There is an unspoken modus operandi which governs these encounters. On the telephone we competed as to who could give the least information and remain polite: no addresses, no landline numbers used (or numbers withheld), first names only, no occupational details and the vaguest account of family circumstances. Having no idea what these women really looked like (I could hardly ask them if they weren't in fact ugly), I eventually met six or seven of the 'candidates' during the spring. How some of them could in conscience have felt that they met the criterion of slimness eludes me, and none of them did more than resemble the descriptions they had given. There was the local government officer who wrote to assure me of her attractiveness, but who turned out to have no neck and a hearing-aid. What was worse, this veritable pitprop had viscerally left-wing opinions which her disability obliged her to shout at me in public places. Then there was the office manager with a fondness for red wine who blew spit bubbles as she propositioned me; and the rather elderly nurse who luxuriated in the details of her hysterectomy and complained at my lack of conversation.

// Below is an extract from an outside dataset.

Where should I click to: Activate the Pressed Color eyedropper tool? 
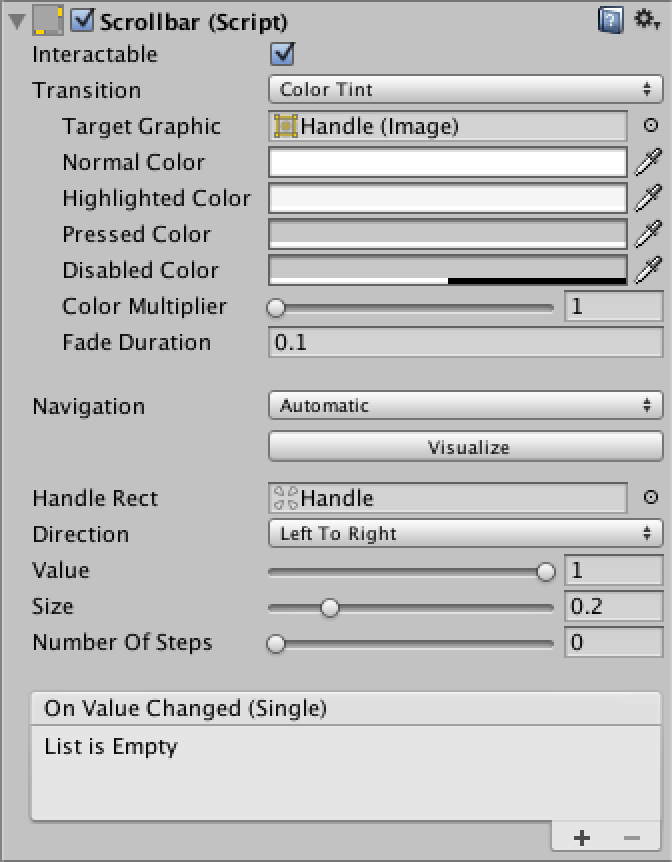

The talk was typically difficult. I had a prepared list of topics — job, family, history, hobbies, the absurdity of the situation — and hoped a momentum would develop before I'd exhausted the agenda. But sometimes it didn't, and I have rarely experienced panic to compare.
There was, though, one tentative supplicant as awkward as I was. And I confess it was an exquisite pain to wait like a lovestruck teenager for the expected call or billet-doux, and a very peculiar pleasure to learn the techno-art of text-messaging, the better to exchange cryptic lewdnesses.
No less accountable to reason are my frenetic attempts to reassemble my collection of mint condition 'William' and 'Jennings' books, which my mother gave away to a jumble sale during my first term at university. Then there are the 500-mile round trips in fruitless search for family graves in Liverpool and Anglesey . but that's another story.